[Objective] Please count how many lines in the items below contain the string "icon", and reply with only that number.

* start Information given *

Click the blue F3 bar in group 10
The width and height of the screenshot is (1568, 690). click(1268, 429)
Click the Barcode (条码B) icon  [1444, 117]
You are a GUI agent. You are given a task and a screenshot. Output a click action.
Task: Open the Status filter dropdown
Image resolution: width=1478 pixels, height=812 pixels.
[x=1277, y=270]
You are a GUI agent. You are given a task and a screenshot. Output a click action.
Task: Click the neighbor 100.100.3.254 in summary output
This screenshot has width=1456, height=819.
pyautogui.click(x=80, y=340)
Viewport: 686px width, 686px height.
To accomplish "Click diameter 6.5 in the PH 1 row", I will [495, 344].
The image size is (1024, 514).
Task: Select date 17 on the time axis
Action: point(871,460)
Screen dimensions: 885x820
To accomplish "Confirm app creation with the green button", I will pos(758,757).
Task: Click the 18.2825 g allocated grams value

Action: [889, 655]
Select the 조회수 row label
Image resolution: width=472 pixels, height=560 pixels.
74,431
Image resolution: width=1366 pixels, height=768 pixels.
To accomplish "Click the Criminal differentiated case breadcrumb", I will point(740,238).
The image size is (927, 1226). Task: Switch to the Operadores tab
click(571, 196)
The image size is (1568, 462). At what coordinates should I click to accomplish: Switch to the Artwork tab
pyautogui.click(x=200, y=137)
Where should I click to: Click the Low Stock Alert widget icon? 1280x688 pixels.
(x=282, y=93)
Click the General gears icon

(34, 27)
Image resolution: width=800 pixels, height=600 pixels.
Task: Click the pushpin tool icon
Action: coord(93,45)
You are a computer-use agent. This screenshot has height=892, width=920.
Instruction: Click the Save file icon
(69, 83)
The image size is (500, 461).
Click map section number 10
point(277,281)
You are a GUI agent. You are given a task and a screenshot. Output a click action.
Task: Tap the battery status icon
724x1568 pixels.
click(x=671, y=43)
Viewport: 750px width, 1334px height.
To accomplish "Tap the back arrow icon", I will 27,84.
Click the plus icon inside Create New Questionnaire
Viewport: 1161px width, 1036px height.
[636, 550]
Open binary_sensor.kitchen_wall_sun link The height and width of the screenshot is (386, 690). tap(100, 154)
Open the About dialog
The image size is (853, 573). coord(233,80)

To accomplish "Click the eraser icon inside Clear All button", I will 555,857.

* end Information given *

[The completed task] 9